* Entries provided *
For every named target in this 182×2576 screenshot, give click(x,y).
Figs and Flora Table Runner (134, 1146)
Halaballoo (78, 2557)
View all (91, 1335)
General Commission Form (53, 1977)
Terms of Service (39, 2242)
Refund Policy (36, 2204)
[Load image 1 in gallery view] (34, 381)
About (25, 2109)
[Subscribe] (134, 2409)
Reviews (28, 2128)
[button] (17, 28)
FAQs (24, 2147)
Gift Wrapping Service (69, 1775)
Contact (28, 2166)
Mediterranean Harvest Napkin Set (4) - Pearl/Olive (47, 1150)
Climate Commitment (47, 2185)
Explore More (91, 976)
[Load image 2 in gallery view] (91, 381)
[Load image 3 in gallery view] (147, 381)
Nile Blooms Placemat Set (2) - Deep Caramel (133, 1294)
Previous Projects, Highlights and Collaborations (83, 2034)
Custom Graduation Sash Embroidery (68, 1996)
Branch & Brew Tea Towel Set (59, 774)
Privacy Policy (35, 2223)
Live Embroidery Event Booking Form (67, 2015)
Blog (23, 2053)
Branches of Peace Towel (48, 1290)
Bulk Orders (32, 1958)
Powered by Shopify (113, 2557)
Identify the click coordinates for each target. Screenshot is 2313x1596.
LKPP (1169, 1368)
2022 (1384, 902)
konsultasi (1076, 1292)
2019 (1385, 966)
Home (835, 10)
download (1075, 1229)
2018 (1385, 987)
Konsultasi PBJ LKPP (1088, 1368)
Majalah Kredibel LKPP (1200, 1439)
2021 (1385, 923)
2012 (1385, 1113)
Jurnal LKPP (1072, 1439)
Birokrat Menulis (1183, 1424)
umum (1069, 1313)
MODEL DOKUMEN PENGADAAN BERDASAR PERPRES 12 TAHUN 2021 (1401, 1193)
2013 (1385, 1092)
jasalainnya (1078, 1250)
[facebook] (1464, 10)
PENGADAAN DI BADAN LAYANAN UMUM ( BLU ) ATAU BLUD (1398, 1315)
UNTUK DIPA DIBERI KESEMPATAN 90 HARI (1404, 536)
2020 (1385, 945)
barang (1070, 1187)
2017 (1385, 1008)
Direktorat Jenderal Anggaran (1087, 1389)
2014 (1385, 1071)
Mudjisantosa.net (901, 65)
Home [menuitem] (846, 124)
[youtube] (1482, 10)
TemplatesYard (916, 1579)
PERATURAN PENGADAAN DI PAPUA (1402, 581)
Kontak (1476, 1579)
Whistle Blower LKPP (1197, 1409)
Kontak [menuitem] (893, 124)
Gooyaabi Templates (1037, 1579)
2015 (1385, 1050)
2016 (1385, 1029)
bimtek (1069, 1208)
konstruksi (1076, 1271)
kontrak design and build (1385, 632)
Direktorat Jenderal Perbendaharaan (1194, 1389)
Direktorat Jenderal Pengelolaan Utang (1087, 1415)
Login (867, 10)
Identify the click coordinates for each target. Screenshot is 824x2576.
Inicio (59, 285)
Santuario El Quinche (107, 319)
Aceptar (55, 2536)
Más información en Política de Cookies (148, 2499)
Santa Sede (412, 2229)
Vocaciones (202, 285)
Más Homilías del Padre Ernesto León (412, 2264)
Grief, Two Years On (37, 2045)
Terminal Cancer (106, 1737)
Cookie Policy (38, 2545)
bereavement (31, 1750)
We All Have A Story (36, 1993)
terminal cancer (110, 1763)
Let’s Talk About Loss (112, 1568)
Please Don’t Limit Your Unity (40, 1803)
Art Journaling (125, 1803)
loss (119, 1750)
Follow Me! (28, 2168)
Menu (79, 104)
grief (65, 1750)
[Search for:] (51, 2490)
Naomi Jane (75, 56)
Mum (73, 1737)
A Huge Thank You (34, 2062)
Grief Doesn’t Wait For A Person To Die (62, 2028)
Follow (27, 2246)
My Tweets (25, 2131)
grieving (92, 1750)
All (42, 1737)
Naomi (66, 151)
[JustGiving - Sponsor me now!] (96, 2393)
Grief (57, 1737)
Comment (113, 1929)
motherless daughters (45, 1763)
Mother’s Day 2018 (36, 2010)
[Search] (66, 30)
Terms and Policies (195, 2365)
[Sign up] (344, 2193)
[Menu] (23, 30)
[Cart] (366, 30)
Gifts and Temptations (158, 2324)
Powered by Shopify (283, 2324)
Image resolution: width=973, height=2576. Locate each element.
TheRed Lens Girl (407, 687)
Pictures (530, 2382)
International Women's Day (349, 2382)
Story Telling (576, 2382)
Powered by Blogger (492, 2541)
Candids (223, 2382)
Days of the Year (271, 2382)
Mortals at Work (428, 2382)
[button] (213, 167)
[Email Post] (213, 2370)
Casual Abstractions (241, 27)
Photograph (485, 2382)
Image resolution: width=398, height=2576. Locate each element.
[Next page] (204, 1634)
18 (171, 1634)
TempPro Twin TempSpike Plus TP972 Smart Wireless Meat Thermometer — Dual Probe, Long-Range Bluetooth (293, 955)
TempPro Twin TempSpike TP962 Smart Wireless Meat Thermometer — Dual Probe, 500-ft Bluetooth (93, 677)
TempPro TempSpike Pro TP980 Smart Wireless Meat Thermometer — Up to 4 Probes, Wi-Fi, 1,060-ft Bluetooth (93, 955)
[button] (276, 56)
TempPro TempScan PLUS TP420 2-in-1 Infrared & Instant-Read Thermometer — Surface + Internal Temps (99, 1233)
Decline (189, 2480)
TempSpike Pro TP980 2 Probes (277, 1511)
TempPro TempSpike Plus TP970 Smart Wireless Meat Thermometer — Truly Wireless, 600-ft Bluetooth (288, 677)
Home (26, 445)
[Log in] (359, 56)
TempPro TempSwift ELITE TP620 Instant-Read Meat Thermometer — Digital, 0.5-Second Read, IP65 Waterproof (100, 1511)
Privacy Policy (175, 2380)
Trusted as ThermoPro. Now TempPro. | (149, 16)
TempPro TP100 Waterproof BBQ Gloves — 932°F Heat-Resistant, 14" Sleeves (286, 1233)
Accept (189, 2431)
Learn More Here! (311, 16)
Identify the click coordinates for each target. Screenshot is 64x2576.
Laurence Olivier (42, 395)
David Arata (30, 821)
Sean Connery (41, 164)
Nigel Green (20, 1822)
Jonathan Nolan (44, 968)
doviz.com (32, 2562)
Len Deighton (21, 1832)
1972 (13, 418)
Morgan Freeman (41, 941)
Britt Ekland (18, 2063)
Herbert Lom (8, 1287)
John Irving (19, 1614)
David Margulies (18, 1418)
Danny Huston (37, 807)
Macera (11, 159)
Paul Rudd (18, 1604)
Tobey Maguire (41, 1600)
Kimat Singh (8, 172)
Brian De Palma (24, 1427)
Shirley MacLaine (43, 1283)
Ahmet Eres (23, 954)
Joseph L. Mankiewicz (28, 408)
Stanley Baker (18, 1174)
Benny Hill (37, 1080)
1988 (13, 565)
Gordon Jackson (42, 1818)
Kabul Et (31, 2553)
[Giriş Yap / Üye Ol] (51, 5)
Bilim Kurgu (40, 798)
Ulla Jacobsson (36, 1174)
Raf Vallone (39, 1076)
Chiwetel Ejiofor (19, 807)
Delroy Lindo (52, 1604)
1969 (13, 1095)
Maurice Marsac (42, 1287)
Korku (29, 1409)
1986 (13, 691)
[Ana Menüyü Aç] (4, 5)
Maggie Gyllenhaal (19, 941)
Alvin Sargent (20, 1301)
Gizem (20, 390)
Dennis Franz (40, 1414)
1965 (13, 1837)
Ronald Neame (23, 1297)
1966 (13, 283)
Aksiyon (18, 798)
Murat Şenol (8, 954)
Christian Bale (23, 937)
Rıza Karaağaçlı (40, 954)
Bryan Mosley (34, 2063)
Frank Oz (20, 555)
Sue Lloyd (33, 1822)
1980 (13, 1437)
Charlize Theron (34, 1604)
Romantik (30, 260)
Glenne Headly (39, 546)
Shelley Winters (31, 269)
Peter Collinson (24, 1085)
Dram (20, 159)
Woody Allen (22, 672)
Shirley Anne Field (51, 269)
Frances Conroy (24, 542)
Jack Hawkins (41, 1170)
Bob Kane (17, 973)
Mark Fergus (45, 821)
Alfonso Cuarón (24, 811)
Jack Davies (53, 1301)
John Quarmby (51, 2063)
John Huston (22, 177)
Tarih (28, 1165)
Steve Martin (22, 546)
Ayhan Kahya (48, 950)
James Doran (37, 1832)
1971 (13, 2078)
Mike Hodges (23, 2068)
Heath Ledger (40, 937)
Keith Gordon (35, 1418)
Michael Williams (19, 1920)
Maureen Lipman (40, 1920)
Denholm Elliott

* What you should do *
From the line holding "Aksiyon (18, 798)" down to the last line of the records above, restate each line exactly as written.

* Expected output *
Aksiyon (18, 798)
Murat Şenol (8, 954)
Christian Bale (23, 937)
Rıza Karaağaçlı (40, 954)
Bryan Mosley (34, 2063)
Frank Oz (20, 555)
Sue Lloyd (33, 1822)
1980 (13, 1437)
Charlize Theron (34, 1604)
Romantik (30, 260)
Glenne Headly (39, 546)
Shelley Winters (31, 269)
Peter Collinson (24, 1085)
Dram (20, 159)
Woody Allen (22, 672)
Shirley Anne Field (51, 269)
Frances Conroy (24, 542)
Jack Hawkins (41, 1170)
Bob Kane (17, 973)
Mark Fergus (45, 821)
Alfonso Cuarón (24, 811)
Jack Davies (53, 1301)
John Quarmby (51, 2063)
John Huston (22, 177)
Tarih (28, 1165)
Steve Martin (22, 546)
Ayhan Kahya (48, 950)
James Doran (37, 1832)
1971 (13, 2078)
Mike Hodges (23, 2068)
Heath Ledger (40, 937)
Keith Gordon (35, 1418)
Michael Williams (19, 1920)
Maureen Lipman (40, 1920)
Denholm Elliott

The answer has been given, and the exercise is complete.